[Bagian Teks]
☆ ☆ ☆ ☆ ☆ ☆ ☆

RA. Kartini lahir pada tanggal 21 April 1879 di Jepara, Jawa Tengah. RA.
Kartini dikenal sebagai perempuan yang mempelopori kesetaraan derajat
antara perempuan dan pria di Indonesia. Hal ini dimulai ketika Kartini
merasakan banyaknya diskriminasi yang terjadi antara pria dan perempuan
pada masa itu, dimana beberapa perempuan sama sekali tidak diperbolehkan
mengenyam pendidikan. Kartini sendiri mengalami kejadian ini ketika ia
tidak diperbolehkan melanjutkan studinya ke jenjang yang lebih tinggi.
Kartini sering berkorespondensi dengan teman-temannya di luar negeri,
dan akhirnya surat-surat tersebut dikumpulkan oleh Abendanon dan
diterbitkan sebagai buku dengan judul “Habis Gelap Terbitlah Terang”.
Biografi Singkat Kartini
Semasa hidupnya dimulai dengan lahirnya Kartini di keluarga priyayi.
Kartini yang memiliki nama panjang Raden Adjeng Kartini ini ialah anak
perempuan dari seorang patih yang kemudian diangkat menjadi bupati
Jepara, Raden Mas Adipati Ario Sosroningrat. Ibu dari Kartini memiliki
nama M.A. Ngasirah, istri pertama dari Sosroningrat yang bekerja sebagai
guru agama di salah satu sekolah di Telukawur, Jepara. Silsilah
keluarga Kartini dari ayahnya, bisa dilacak terus hingga Sultan
Hamengkubuwono IV, dan garis keturunan Sosroningrat sendiri bisa terus
ditelusuri hingga pada masa Kerajaan Majapahit.
Ayah Kartini sendiri
awalnya hanyalah seorang wedana (sekarang pembantu Bupati) di Mayong.
Pada masa itu, pihak kolonial Belanda mewajibkan siapapun yang menjadi
bupati harus memiliki bangsawan sebagai istrinya, dan karena M.A.
Ngasirah bukanlah seorang bangsawan, ayahnya kemudian menikah lagi
dengan Radeng Adjeng Moerjam, wanita yang merupakan keturunan langsung
dari Raja Madura. Pernikahan tersebut juga langsung mengangkat kedudukan
ayah Kartini menjadi bupati, menggantikan ayah dari R.A. Moerjam, yaitu
Tjitrowikromo.

☆ ☆ ☆ ☆ ☆ ☆ ☆

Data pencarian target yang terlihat
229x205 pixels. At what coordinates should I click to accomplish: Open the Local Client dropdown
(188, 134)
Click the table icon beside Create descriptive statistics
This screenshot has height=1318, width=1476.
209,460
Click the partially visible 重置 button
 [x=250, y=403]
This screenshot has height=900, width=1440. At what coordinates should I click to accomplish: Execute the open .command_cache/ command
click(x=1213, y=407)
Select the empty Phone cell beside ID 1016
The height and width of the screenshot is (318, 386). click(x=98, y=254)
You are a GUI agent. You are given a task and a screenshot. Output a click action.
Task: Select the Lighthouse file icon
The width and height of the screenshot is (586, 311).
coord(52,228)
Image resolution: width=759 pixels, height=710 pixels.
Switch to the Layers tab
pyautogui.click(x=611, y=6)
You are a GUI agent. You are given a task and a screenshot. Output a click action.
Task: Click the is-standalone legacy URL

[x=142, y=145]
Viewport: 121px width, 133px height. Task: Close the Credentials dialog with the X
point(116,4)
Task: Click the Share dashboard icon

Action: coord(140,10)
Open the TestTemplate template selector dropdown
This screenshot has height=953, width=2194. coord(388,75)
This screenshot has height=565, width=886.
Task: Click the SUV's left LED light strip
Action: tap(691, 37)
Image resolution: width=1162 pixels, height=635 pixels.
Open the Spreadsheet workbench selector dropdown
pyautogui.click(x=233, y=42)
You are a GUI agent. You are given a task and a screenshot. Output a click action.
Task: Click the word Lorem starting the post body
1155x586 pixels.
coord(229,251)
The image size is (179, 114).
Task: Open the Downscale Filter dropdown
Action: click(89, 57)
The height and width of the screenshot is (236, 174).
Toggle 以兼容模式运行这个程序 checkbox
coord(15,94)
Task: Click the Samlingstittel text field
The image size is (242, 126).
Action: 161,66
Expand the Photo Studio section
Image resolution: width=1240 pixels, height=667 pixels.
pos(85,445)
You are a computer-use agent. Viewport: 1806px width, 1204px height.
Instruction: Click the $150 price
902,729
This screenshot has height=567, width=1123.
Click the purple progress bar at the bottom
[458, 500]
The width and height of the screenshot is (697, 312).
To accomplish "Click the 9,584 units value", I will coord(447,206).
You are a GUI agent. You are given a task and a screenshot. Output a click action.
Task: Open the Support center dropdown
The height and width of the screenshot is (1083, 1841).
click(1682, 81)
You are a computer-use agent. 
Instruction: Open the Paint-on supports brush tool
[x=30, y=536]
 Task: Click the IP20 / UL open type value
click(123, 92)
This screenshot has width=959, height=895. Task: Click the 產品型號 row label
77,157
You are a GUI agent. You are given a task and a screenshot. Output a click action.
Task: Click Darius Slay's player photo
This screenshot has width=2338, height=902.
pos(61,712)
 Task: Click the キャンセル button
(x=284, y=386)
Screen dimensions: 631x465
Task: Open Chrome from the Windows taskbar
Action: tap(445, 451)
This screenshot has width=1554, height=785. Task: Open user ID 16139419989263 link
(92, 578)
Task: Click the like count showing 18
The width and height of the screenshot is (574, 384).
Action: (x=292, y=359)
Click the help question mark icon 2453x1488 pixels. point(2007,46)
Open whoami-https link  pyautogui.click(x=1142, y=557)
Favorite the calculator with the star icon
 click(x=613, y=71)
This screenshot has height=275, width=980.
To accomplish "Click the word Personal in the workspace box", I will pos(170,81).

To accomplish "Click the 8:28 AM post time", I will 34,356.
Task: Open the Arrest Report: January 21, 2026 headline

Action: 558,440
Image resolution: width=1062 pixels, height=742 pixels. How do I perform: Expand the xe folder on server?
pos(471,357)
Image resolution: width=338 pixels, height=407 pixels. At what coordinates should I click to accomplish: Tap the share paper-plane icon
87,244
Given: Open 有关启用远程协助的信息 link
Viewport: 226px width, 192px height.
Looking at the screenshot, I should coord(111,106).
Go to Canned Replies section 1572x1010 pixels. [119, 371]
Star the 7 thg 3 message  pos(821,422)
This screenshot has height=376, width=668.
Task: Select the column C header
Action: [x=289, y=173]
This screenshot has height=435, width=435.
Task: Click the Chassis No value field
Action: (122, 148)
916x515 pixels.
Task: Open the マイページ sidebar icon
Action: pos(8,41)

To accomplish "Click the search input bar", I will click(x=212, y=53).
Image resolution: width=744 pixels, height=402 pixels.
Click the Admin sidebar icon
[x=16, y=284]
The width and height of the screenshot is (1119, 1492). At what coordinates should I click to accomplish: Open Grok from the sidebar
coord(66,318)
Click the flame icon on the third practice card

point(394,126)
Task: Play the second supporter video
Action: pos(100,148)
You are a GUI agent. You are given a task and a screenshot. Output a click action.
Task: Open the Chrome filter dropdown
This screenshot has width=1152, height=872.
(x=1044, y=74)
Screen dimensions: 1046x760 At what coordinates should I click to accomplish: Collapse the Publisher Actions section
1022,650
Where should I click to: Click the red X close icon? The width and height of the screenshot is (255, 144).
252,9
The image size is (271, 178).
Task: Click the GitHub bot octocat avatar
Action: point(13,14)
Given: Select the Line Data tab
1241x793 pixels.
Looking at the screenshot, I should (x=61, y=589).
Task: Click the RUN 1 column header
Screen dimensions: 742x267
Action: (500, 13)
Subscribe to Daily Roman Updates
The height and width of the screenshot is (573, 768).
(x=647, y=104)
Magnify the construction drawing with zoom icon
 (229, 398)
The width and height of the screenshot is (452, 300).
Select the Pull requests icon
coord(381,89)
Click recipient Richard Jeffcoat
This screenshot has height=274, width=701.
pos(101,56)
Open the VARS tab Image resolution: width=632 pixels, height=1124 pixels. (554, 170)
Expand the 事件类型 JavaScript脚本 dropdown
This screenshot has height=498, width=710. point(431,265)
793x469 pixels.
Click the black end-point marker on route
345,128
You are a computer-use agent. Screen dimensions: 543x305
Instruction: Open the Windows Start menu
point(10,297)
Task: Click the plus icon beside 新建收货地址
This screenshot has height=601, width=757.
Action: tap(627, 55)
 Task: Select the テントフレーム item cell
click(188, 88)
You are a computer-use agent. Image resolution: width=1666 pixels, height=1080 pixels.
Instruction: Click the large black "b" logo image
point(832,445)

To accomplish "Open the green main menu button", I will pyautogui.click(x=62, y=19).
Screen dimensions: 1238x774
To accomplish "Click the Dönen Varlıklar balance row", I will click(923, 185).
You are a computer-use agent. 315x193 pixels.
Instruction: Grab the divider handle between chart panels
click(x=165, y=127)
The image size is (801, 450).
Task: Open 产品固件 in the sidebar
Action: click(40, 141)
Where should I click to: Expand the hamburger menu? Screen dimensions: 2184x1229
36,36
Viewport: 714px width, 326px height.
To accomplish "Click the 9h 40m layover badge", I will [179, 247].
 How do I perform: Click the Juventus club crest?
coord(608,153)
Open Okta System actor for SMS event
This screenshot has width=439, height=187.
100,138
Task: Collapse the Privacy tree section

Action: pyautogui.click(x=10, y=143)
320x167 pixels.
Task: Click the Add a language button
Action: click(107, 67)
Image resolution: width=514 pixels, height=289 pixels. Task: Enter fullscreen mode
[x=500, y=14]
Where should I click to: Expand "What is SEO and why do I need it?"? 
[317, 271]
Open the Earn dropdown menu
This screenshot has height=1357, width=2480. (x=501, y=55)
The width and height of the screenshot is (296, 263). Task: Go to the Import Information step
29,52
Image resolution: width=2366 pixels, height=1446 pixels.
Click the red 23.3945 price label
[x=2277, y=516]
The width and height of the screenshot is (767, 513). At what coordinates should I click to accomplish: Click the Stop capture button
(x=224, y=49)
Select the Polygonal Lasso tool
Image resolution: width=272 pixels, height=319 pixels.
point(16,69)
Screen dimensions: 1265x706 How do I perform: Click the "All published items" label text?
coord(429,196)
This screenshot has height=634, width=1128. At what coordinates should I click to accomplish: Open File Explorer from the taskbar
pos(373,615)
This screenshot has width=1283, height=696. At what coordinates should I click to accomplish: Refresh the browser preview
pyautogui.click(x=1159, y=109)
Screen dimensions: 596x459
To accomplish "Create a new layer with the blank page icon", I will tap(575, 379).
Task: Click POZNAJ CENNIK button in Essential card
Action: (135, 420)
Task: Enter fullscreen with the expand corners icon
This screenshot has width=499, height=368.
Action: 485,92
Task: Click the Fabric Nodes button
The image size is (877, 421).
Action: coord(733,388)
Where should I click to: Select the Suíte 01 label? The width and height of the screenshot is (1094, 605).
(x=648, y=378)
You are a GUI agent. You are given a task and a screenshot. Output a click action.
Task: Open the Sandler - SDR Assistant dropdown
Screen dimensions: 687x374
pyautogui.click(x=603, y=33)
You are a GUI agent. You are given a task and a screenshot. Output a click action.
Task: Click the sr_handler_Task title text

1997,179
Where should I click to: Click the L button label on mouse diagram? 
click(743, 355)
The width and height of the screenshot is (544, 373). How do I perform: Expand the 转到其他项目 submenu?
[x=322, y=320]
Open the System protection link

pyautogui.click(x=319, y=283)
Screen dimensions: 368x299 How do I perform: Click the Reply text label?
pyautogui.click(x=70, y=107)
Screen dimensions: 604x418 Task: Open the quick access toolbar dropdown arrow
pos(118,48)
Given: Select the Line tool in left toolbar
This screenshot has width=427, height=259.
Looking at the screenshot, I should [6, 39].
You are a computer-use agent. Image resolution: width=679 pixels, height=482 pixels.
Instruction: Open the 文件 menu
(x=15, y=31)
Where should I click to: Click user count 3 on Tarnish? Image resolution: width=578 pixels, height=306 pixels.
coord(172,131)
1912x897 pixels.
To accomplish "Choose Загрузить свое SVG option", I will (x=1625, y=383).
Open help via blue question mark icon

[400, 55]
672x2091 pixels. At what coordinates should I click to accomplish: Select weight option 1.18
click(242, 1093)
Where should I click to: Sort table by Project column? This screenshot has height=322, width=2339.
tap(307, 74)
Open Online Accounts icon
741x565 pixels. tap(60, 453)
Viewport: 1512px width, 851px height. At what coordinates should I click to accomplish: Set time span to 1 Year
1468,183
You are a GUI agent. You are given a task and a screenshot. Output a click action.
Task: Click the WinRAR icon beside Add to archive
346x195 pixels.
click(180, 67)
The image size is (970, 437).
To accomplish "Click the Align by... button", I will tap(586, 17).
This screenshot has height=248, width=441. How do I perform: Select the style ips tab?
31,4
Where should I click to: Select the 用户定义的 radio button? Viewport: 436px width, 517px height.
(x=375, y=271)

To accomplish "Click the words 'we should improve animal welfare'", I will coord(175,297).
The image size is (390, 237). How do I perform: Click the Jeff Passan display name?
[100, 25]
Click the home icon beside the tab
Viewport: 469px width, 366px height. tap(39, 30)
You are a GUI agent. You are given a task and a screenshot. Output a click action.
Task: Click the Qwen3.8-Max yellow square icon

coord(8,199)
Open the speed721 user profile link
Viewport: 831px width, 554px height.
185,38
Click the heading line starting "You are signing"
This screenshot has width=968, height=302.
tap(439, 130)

☆ ☆ ☆ ☆ ☆ ☆ ☆

[Ketentuan Tugas]
Lanjutkan teks tentang biografi R.A. Kartini, dimulai tepat setelah kalimat terakhirnya.

[Jawaban]
Sejarah perjuangan RA. Kartini semasa hidupnya
berawal ketika ia yang berumur 12 tahun dilarang melanjutkan studinya
setelah sebelumnya bersekolah di Europese Lagere School (ELS) dimana ia
juga belajar bahasa Belanda. Larangan untuk Kartini mengejar cita-cita
bersekolahnya muncul dari orang yang paling dekat dengannya, yaitu
ayahnya sendiri. Ayahnya bersikeras Kartini harus tinggal di rumah
karena usianya sudah mencapai 12 tahun, berarti ia sudah bisa dipingit.
Selama masa ia tinggal di rumah, Kartini kecil mulai menulis surat-surat
kepada teman korespondensinya yang kebanyakan berasal dari Belanda,
dimana ia kemudian mengenal Rosa Abendanon yang sering mendukung apapun
yang direncanakan Kartini. Dari Abendanon jugalah Kartini kecil mulai
sering membaca buku-buku dan koran Eropa yang menyulut api baru di dalam
hati Kartini, yaitu tentang bagaimana wanita-wanita Eropa mampu
berpikir sangat maju. Api tersebut menjadi semakin besar karena ia
melihat perempuan-perempuan Indonesia ada pada strata sosial yang amat
rendah.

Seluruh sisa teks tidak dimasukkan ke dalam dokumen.